■ GOAL OF THE EXERCISE
Reproduce the items word for word from the line containing "The height and" through the line containing "tap(136, 308)", both lines included, leaving out any pictures.
═════ EXTRACTED DATA
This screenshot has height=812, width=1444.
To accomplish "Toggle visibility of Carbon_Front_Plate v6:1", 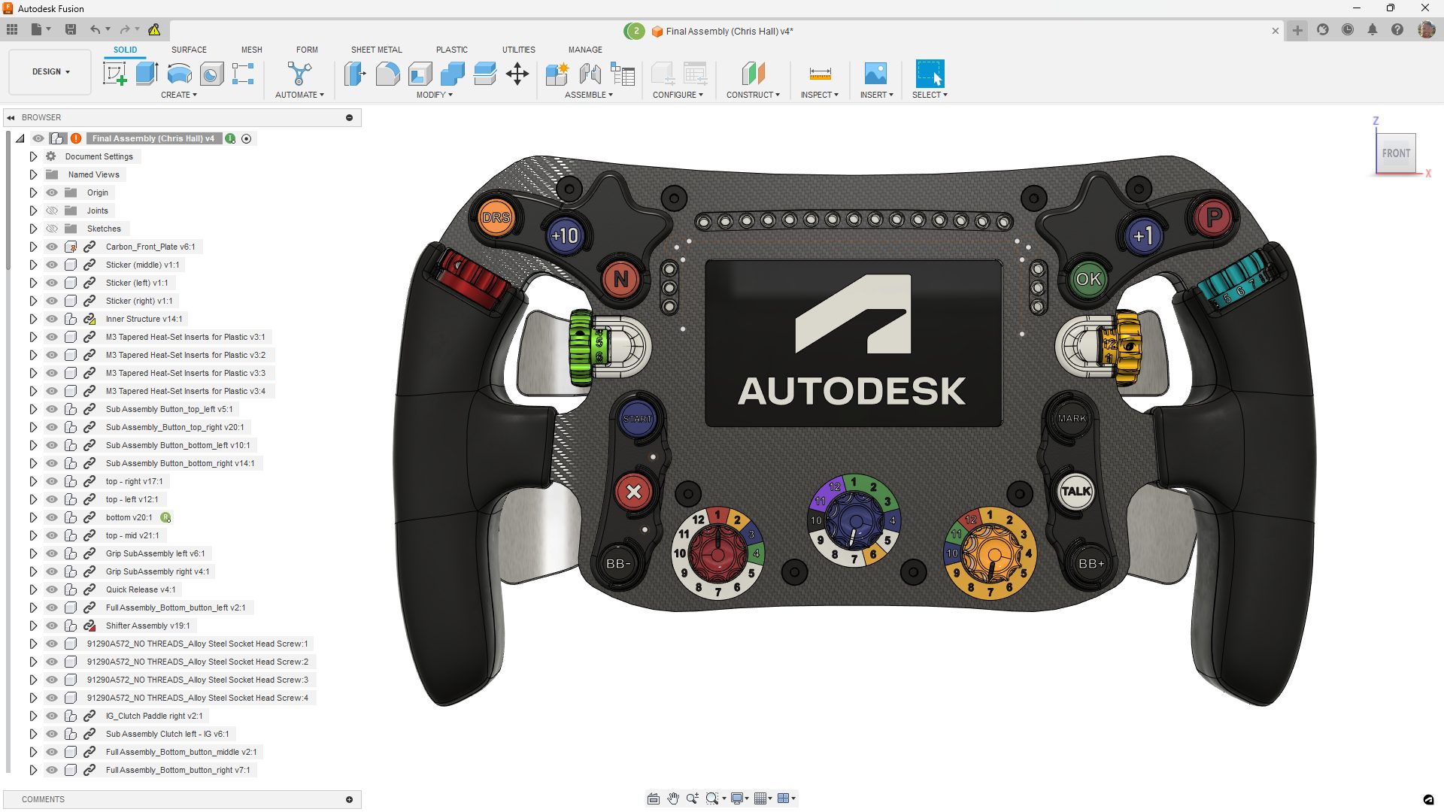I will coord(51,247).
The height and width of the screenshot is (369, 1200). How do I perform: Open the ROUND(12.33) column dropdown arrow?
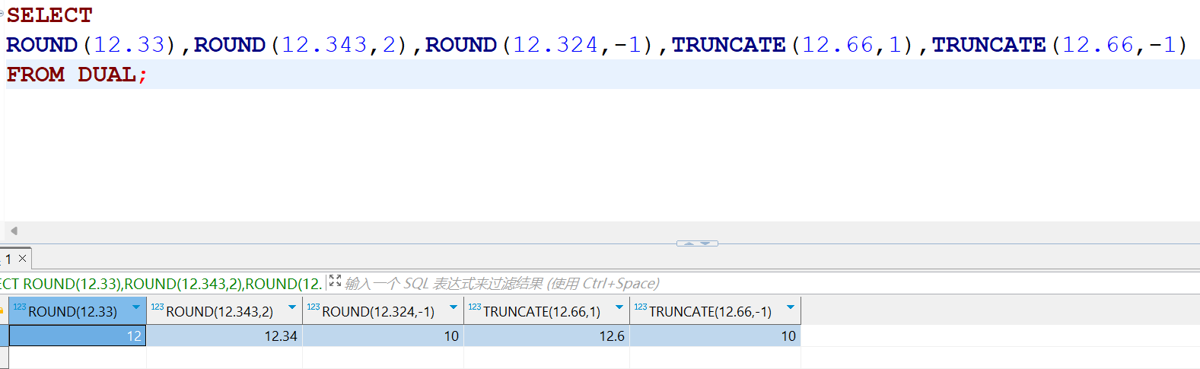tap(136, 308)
══════════
═════ EXTRACTED DATA
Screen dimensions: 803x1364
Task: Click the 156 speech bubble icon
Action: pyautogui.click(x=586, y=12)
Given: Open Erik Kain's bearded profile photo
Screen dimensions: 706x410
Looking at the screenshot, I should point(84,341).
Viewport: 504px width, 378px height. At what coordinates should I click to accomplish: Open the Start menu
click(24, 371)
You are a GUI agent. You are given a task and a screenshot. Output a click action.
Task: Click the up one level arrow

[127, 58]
══════════
═════ EXTRACTED DATA
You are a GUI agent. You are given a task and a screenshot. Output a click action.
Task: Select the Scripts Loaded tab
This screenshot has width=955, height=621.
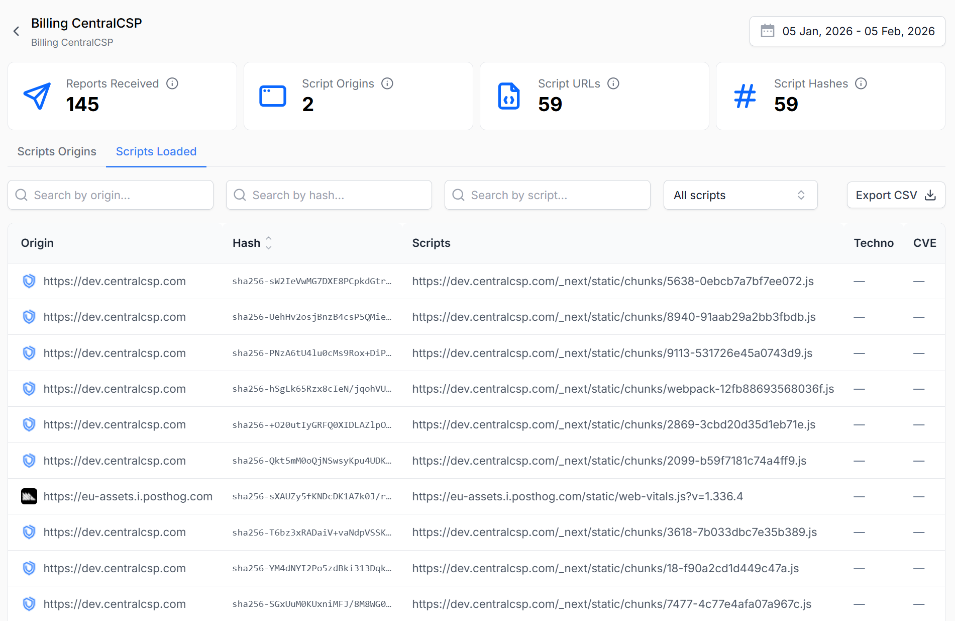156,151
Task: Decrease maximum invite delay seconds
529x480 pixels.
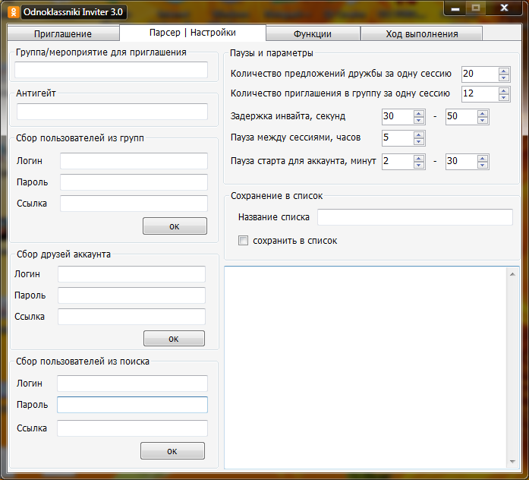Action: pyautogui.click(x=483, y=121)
══════════
■ IN RESPONSE
The height and width of the screenshot is (369, 1200). How do I perform: Open the ROUND(12.33) column dropdown arrow?
tap(136, 308)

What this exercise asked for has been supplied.